>> begin Data excerpts

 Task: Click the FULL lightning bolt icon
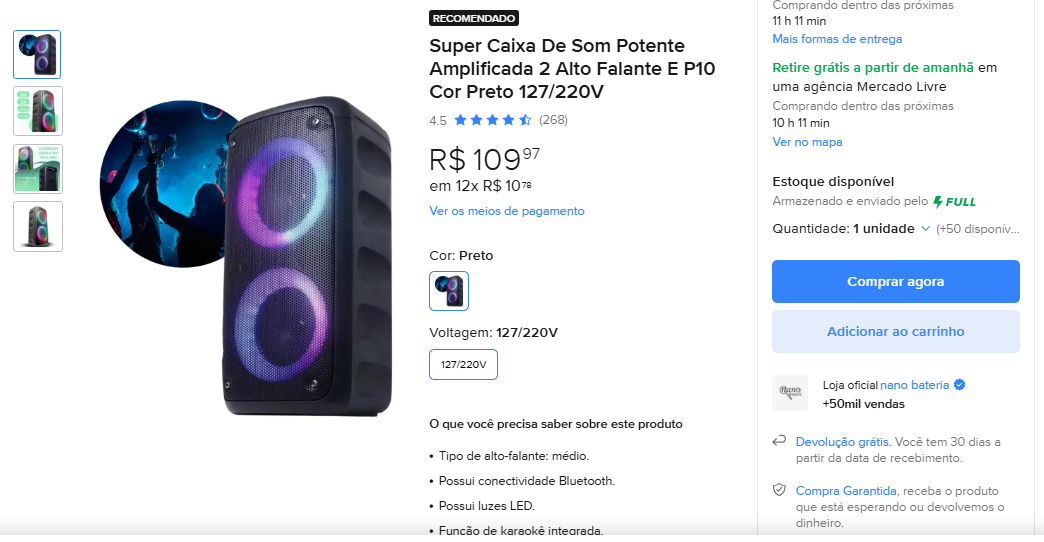pyautogui.click(x=938, y=202)
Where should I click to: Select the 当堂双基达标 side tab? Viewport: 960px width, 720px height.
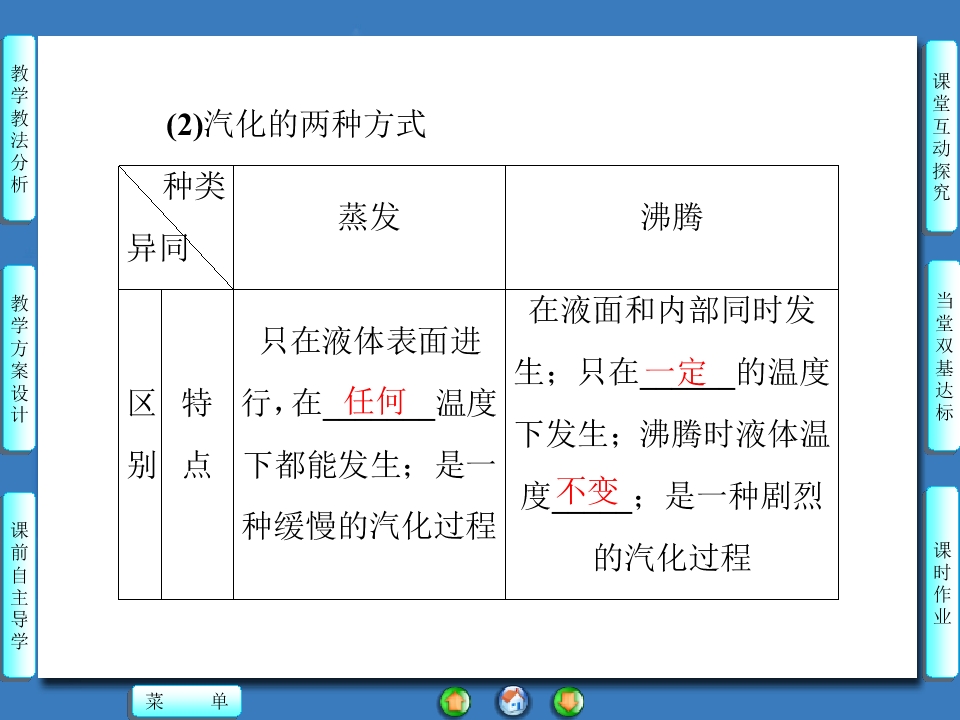(x=942, y=357)
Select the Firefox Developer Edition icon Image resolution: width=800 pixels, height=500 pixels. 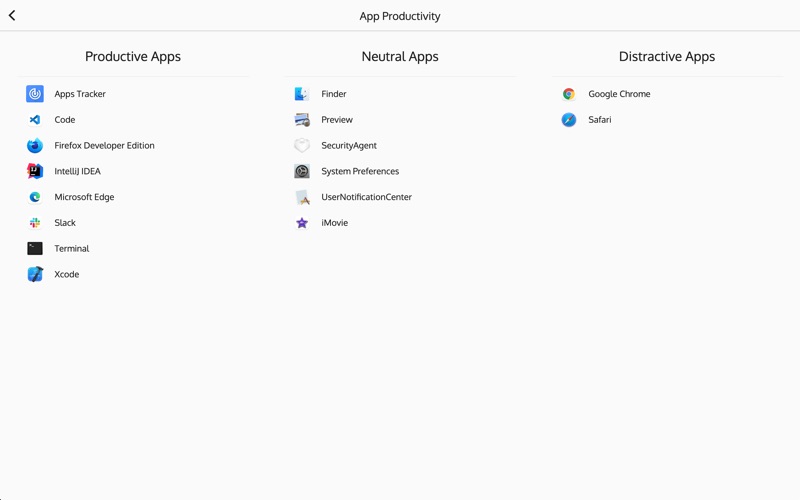[x=35, y=145]
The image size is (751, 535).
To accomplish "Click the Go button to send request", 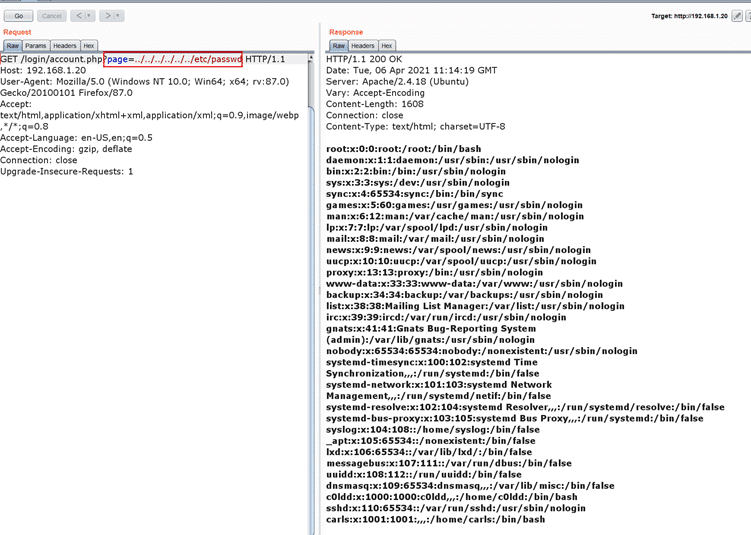I will point(18,16).
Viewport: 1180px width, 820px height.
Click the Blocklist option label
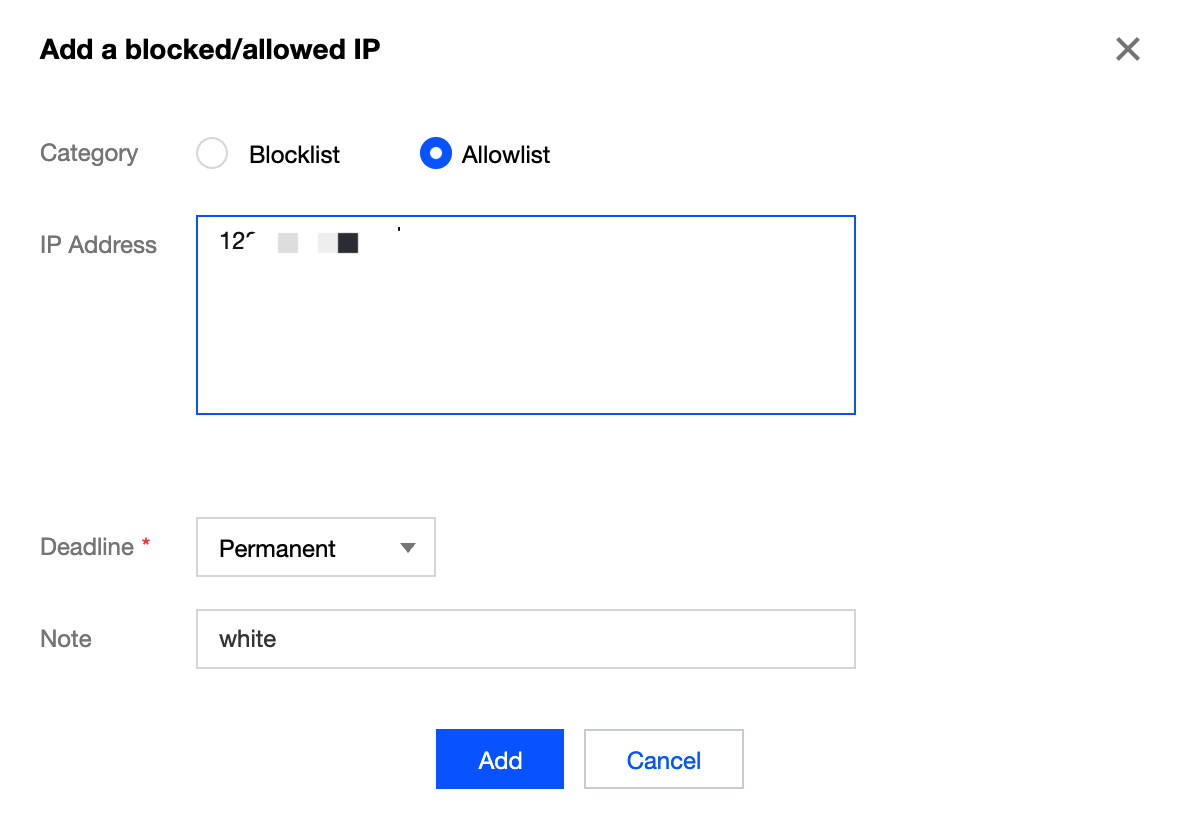tap(294, 155)
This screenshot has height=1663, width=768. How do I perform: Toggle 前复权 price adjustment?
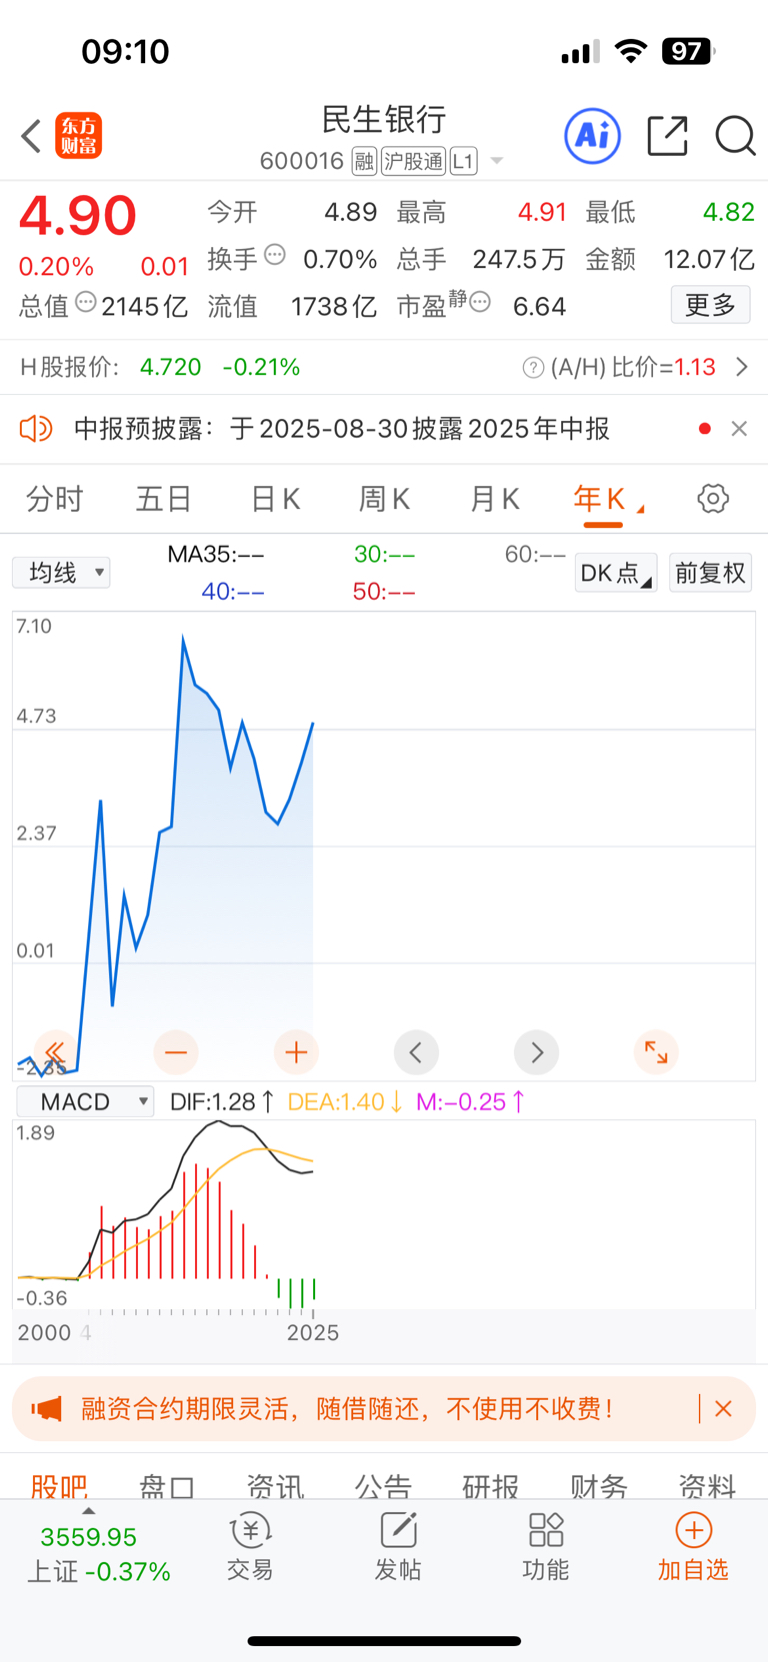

>> end Data excerpts

Rewrite the stretch of the listing from the line containing "Viewport: 1180px width, 820px height." through the end of the listing, swapping "Blocklist" for "Allowlist" and leaving everything else unchanged. Omit the pictures from your answer.

- **Response**:
Viewport: 1180px width, 820px height.
Click the Allowlist option label
tap(294, 155)
This screenshot has height=1663, width=768. How do I perform: Toggle 前复权 price adjustment?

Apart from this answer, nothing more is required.